┌─ MATERIAL FOR THIS EXERCISE
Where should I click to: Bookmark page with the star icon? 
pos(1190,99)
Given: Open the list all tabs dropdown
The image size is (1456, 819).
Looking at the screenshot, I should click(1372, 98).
└─
*WHAT THE EXERCISE ASKS:*
Could you write out, unchanged, the line with "Given: Open the list all tabs dropdown" and every line after it in the data above?

*TASK ANSWER:*
Given: Open the list all tabs dropdown
The image size is (1456, 819).
Looking at the screenshot, I should click(1372, 98).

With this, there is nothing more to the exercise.